■ **THE PROBLEM**: Can you lay out the lines below as a numbered list, leaving out any blank ones?

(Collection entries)
"""
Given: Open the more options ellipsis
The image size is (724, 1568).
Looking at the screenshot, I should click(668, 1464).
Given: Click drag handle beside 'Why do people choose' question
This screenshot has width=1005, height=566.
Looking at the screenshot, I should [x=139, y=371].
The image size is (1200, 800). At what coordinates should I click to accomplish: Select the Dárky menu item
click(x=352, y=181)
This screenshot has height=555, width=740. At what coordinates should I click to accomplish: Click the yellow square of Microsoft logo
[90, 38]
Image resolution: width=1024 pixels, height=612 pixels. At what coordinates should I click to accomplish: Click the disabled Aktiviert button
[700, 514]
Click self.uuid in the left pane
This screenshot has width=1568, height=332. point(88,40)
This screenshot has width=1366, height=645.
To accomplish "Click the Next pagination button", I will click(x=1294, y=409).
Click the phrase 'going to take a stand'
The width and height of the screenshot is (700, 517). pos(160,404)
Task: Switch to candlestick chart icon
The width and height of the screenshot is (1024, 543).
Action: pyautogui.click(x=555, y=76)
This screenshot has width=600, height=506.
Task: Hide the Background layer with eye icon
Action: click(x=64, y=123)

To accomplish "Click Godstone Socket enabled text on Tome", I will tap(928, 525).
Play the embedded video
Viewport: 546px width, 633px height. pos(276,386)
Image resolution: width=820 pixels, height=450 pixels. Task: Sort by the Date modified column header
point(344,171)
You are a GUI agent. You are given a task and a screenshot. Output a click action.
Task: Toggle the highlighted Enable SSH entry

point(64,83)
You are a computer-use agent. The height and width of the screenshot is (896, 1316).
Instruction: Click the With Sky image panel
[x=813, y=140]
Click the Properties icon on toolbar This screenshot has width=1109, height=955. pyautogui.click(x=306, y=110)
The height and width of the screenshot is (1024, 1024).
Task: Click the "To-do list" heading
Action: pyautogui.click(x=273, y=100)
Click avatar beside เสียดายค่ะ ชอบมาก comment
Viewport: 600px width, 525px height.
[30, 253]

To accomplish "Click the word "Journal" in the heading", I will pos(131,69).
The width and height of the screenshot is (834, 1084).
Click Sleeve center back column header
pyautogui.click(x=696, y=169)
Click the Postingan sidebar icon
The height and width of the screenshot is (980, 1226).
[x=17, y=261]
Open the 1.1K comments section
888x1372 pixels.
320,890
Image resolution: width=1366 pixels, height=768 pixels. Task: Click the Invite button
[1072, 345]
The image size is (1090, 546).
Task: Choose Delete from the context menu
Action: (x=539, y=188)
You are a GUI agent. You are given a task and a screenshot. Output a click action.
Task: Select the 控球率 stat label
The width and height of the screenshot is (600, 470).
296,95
"""
■ **SOLUTION FOR THIS EXERCISE**:
1. Given: Open the more options ellipsis
2. The image size is (724, 1568).
3. Looking at the screenshot, I should click(668, 1464).
4. Given: Click drag handle beside 'Why do people choose' question
5. This screenshot has width=1005, height=566.
6. Looking at the screenshot, I should [x=139, y=371].
7. The image size is (1200, 800). At what coordinates should I click to accomplish: Select the Dárky menu item
8. click(x=352, y=181)
9. This screenshot has height=555, width=740. At what coordinates should I click to accomplish: Click the yellow square of Microsoft logo
10. [90, 38]
11. Image resolution: width=1024 pixels, height=612 pixels. At what coordinates should I click to accomplish: Click the disabled Aktiviert button
12. [700, 514]
13. Click self.uuid in the left pane
14. This screenshot has width=1568, height=332. point(88,40)
15. This screenshot has width=1366, height=645.
16. To accomplish "Click the Next pagination button", I will click(x=1294, y=409).
17. Click the phrase 'going to take a stand'
18. The width and height of the screenshot is (700, 517). pos(160,404)
19. Task: Switch to candlestick chart icon
20. The width and height of the screenshot is (1024, 543).
21. Action: pyautogui.click(x=555, y=76)
22. This screenshot has width=600, height=506.
23. Task: Hide the Background layer with eye icon
24. Action: click(x=64, y=123)
25. To accomplish "Click Godstone Socket enabled text on Tome", I will tap(928, 525).
26. Play the embedded video
27. Viewport: 546px width, 633px height. pos(276,386)
28. Image resolution: width=820 pixels, height=450 pixels. Task: Sort by the Date modified column header
29. point(344,171)
30. You are a GUI agent. You are given a task and a screenshot. Output a click action.
31. Task: Toggle the highlighted Enable SSH entry
32. point(64,83)
33. You are a computer-use agent. The height and width of the screenshot is (896, 1316).
34. Instruction: Click the With Sky image panel
35. [x=813, y=140]
36. Click the Properties icon on toolbar This screenshot has width=1109, height=955. pyautogui.click(x=306, y=110)
37. The height and width of the screenshot is (1024, 1024).
38. Task: Click the "To-do list" heading
39. Action: pyautogui.click(x=273, y=100)
40. Click avatar beside เสียดายค่ะ ชอบมาก comment
41. Viewport: 600px width, 525px height.
42. [30, 253]
43. To accomplish "Click the word "Journal" in the heading", I will pos(131,69).
44. The width and height of the screenshot is (834, 1084).
45. Click Sleeve center back column header
46. pyautogui.click(x=696, y=169)
47. Click the Postingan sidebar icon
48. The height and width of the screenshot is (980, 1226).
49. [x=17, y=261]
50. Open the 1.1K comments section
51. 888x1372 pixels.
52. 320,890
53. Image resolution: width=1366 pixels, height=768 pixels. Task: Click the Invite button
54. [1072, 345]
55. The image size is (1090, 546).
56. Task: Choose Delete from the context menu
57. Action: (x=539, y=188)
58. You are a GUI agent. You are given a task and a screenshot. Output a click action.
59. Task: Select the 控球率 stat label
60. The width and height of the screenshot is (600, 470).
61. 296,95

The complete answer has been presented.